Bruno Tshibala, qui, après sa démission acceptée expédiait les affaires courantes, n’avait plus qualité pour engager le gouvernement qui, dans le cas d’espèce, aurait dû préalablement délibérer sur ces nominations.
Au cours de la plénière de l’Assemblée nationale, vendredi 7 juin 2019, c’est le député Léon Mondole, élu de Lisala sur la liste Arc-en-ciel du Congo de la plateforme Lamuka qui a présenté la motion querellée et non le FCC. Même si certains de ses collègues de cette plateforme majoritaire alliée à CACH s’en sont fait l’écho. Mondole avait proposé à la plénière de recommander au président de la République de rapporter ces ordonnances « parce que ne respectant pas les prescrits de la constitution et des lois de la République ».
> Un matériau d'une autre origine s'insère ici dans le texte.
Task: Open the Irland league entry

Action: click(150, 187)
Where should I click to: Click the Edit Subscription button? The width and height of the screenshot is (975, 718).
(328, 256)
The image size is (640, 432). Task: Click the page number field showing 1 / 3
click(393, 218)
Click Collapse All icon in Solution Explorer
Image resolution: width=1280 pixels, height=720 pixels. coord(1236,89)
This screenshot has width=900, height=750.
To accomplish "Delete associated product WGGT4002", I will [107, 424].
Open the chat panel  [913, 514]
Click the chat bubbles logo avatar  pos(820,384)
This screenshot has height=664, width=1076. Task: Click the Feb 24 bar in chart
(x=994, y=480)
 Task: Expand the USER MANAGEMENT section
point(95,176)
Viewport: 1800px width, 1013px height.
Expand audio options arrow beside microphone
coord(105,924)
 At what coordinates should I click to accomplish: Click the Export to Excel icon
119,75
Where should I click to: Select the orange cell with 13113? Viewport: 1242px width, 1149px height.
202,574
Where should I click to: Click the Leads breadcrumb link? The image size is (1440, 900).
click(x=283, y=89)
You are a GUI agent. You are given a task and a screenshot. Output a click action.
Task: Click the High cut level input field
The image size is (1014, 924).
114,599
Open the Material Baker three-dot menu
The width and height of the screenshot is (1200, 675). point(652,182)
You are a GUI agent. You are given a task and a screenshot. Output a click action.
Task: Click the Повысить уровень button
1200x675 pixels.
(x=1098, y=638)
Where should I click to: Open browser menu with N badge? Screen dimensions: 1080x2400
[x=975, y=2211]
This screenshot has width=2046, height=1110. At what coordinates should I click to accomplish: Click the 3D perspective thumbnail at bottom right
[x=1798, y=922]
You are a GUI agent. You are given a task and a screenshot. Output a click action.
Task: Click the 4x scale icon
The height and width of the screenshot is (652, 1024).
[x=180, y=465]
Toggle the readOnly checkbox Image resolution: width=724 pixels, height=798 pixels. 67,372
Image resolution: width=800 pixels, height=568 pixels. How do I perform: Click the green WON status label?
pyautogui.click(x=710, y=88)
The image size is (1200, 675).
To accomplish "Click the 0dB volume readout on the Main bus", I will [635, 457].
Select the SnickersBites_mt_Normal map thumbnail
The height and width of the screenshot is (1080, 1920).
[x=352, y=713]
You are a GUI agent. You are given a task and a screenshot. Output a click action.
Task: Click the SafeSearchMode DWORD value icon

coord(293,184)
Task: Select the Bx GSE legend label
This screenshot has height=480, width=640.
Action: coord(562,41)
S’adressant à la presse après la plénière, l’honorable Mondole n’y est pas allé par le dos de la cuillère : «Le Chef de l’État a violé la Constitution. C’est un fâcheux précédent. C’est pour cela que j’ai éveillé la conscience et la vigilance de l’Assemblée pour que, désormais, on tienne à l’oeil les responsables des institutions pour que tout le monde soit soumis à la loi », a-t-il martelé.
Dans la foulée, le député ACC avait asséné de vifs reproches à la coalition FCC-CACH qui, selon lui, « a prouvé son incapacité à évoluer ensemble pour donner un gouvernement au pays ». Des propos prémonitoires, qui incitent certains analystes à mieux subodorer le rôle et les motivations cachées de l’élu Lamuka. « Il aurait voulu faire voler en éclats la coalition FCC-CACH qu’il ne se serait pas comporté autrement », déclare au Maximum un universitaire kinois.
A l’instar de bien d’autres observateurs qui se demandent si Mondole ne visait pas ce clash entre le FCC et CACH que provoque sa fameuse motion ‘‘incidentielle’’.